Agenda item

Treasury Management Update 2021/22 - Half Year Progress Report

Report of the Director of Finance

Minutes:

The Audit and Procurement Committee considered a report of the Chief Operating Officer (Section 151 Officer), which provided an update on the Council’s Treasury Management activity in 2021/22 to the end of September 2021.

 

The Council adopted the Chartered Institute of Public Finance and Accountancy’s “Treasury Management in the Public Services: Code of Practice” (the CIPFA Code).  This required the Council to approve an annual Treasury Management Strategy and a mid-year update report.

 

The Council’s Treasury Management activity is undertaken in line with the Treasury Management and Commercial Investment Strategy and Policy for 2021/22, which was agreed by Cabinet as part of the Budget Report 2021/22 at its meeting on 23rd February 2021.  The Committee noted that there were no breaches of the strategy and policy to report.

 

The Council was supported in the Investment Strategy and Policy by its Treasury Management Advisors – Arlingclose.

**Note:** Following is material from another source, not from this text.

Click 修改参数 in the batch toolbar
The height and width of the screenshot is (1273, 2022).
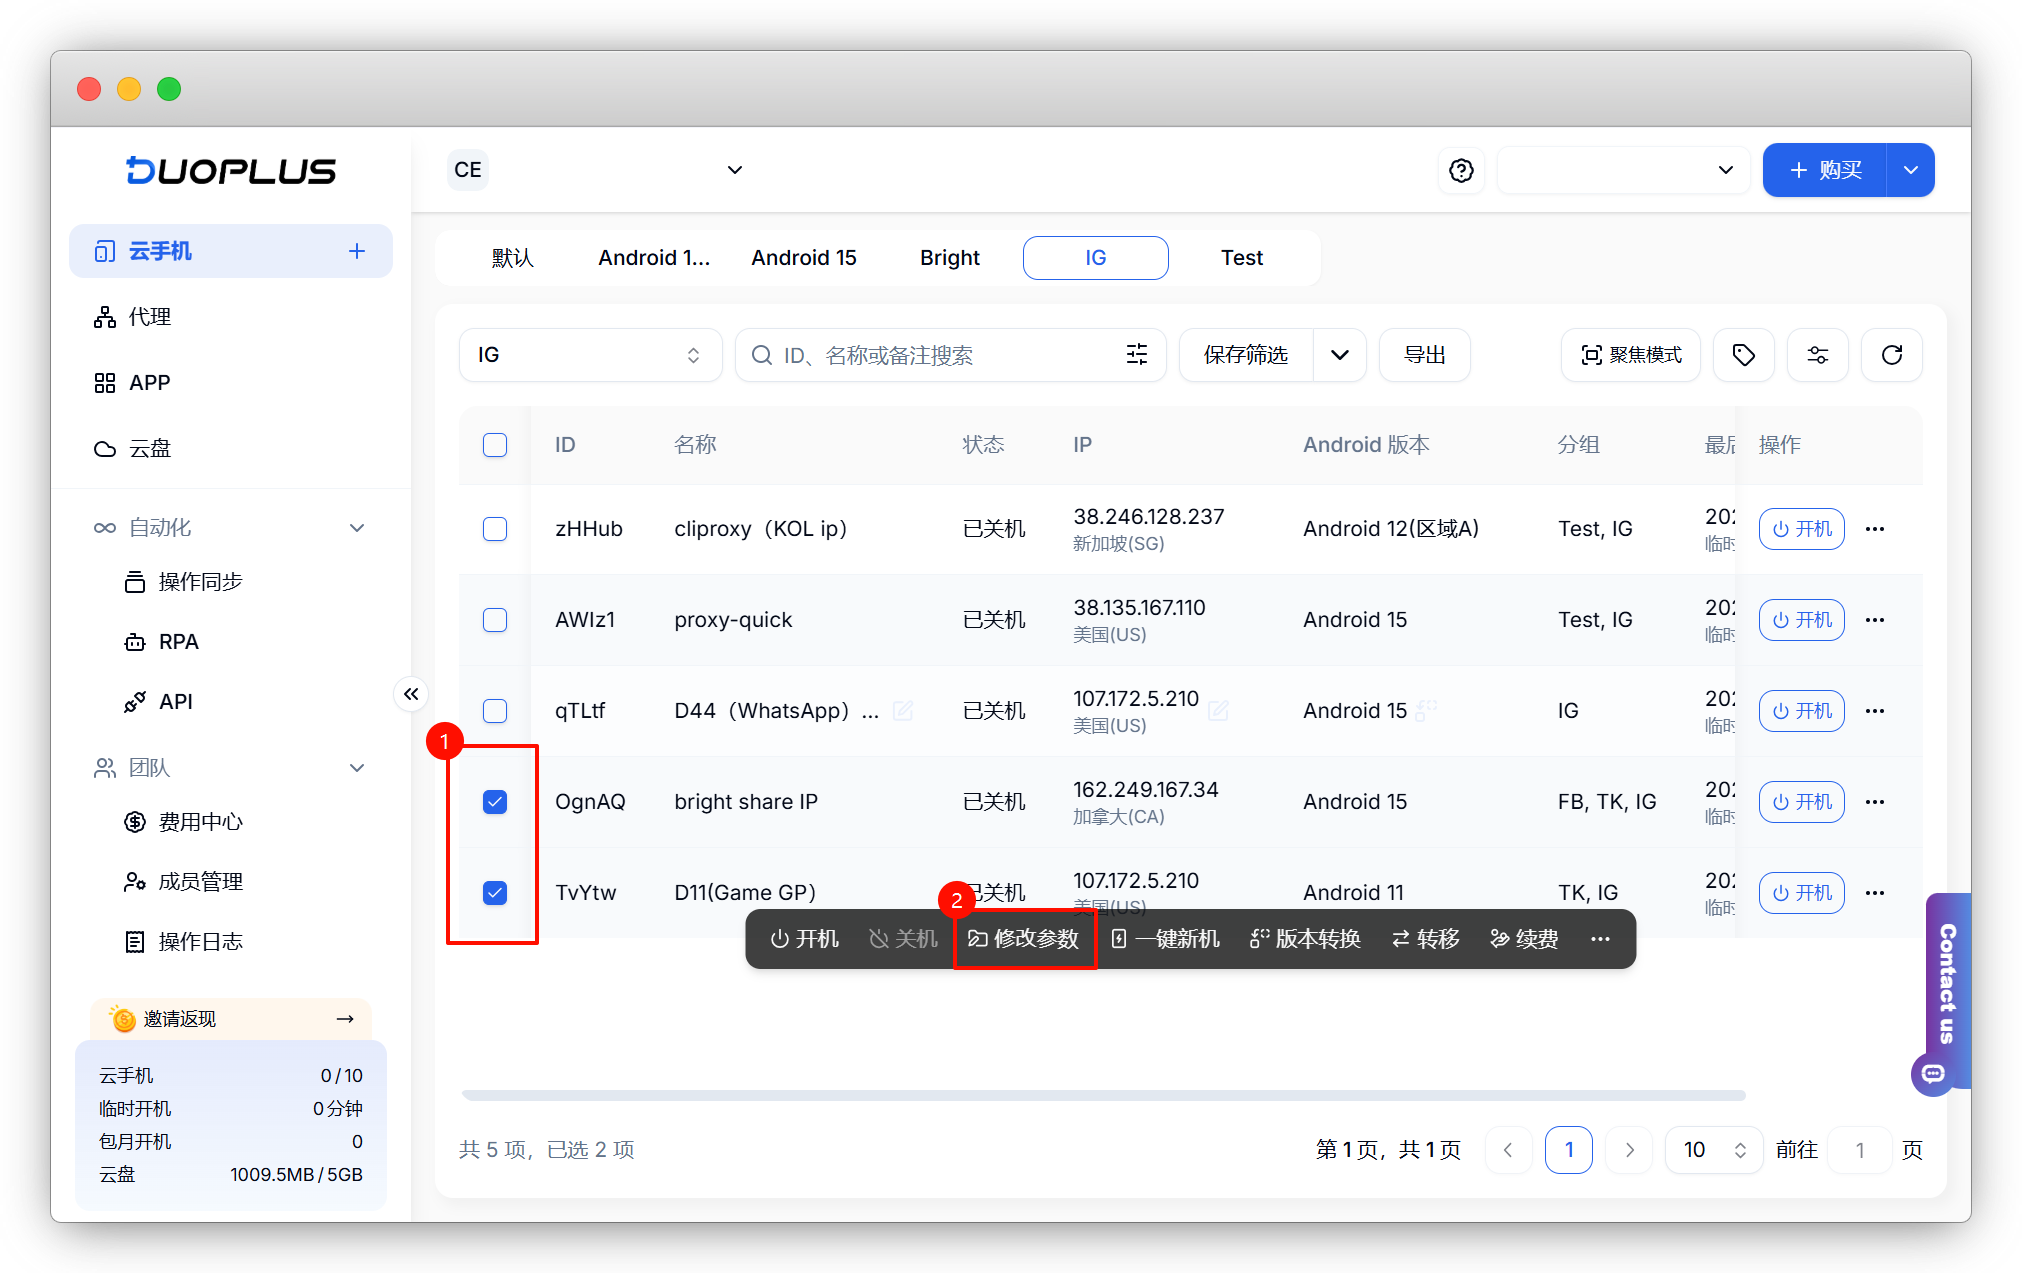coord(1024,939)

The advisors provide economic and specialist advice.  A key element of this was the provision of advice on credit risk and the supply of information on credit ratings.  Regular review meetings with the advisors continued to be held.  In addition, staff with involvement in treasury issues continued to attend on-line evens focussed on treasury management as appropriate.

 

Appendix 1 of the report submitted set out a detailed list of short-term borrowing and investments that the Council held at 1st October 2021.  The first table in the Appendix identified that there was no short term borrowing outstanding as at 30th September 2021.  Cash projections indicated that the Council may require short-term borrowing to cover cash shortfalls for the final quarter of 2021/22.  All short-term borrowings outstanding at the end of the 2020/21 financial year (£54m), were fully repaid by the end of the first quarter 2021/22.

 

No new long-term borrowing undertaken since 2009, due I part to the level of investment balances available to the Council.  The Council had no immediate plans to take an new long-term borrowing, however, this would be kept under review.  As at 30th September 2021, the Council’s long-term liabilities totalled £331.7m.  This was mainly made up of long-term borrowing sourced from the Public Works Loan Board (PWLB); liabilities arising from the Private Finance Initiative (PFI) and Lender Option Borrower Option (LOBO’s) borrowing.

 

In November 2020, the rules governing local authority access to PWLB changed and borrowing interest rates were reduced by 1%. The Treasury Management Strategy 2021/22 approved by Cabinet on 23rd February 2021 reflected this change and agreed that the Council would not buy investment assets primarily for yield. The Budget Report 2021/22 advised to not pursue this type of activity in the medium term and no current capital projects were affected by this. This would ensure that the Council’s access to the PWLB for capital funding was maintained.

 

The final three tables at Appendix 1 provided a detailed list of investments held as at 1st October 2021 and identified a total investment of £76.3m.  This compared to £112.8m held a year ago.  The balances were a snapshot and impacted on by timing differences.  The 2020 figure showed inflated cash balances to reflect receipt of Government Covid 19 grant funds at that time.

 

Appendix 2 of the report set out the Council’s Lending List at 31st December 2021.  The list showed those banking and government institutions that the Investment Strategy allows the Council to invest cash balances with.  The list was taken using specialist advice from Arlingclose and was split between UK and foreign institutions.  Arlingclose undertook a full review of their credit advice on unsecured deposits at UK banks and building societies in September 2021.  As a result, their duration advice for those institution was extended from 35 days to 100 days.  The Committee noted that the Council did not hold any funds with counterparties that were not on the Lending List.

 

The ongoing impact to the UK from Coronavirus, together with higher inflation, the likelihood of higher interest rates and the country’s trade position post-Brexit were major influences on the economy and the Council’s ability to gain returns on investments.

 

On the 16th December 2021, the Monetary Policy Committee (MPC) agreed to raise bank interest rates from 0.10% to 0.25%.  Recent rising inflation prompted the move as the MPC raised concerns about strong labour market performance and persistent increases in prices. The decision was accompanied by comments about the path for Bank Rate which may see further rate rises over the coming months despite weakening economic activity.  Arlingclose expect the Bank Interest Rate to rise to 0.50% in Q1 2022, but then remain there.

 

For the first two quarters of 2020/21, the Council continued to be in receipt of central government funding to support small and medium businesses during the coronavirus pandemic through grant schemes. These funds have been temporarily invested in short-term liquid instruments, particularly in Money Market Funds. The upfront payment of grants had temporarily inflated the Council’s cash balances.

 

In considering the report, the Committee requested further information on the Council’s current treasury investments be circulated.

 

RESOLVED that, the Audit and Procurement Committee note the update against the Treasury Management Strategy 2021-22 as at 30th September 2021 and request that further information on the Council’s current treasury investments be circulated to the Committee Members.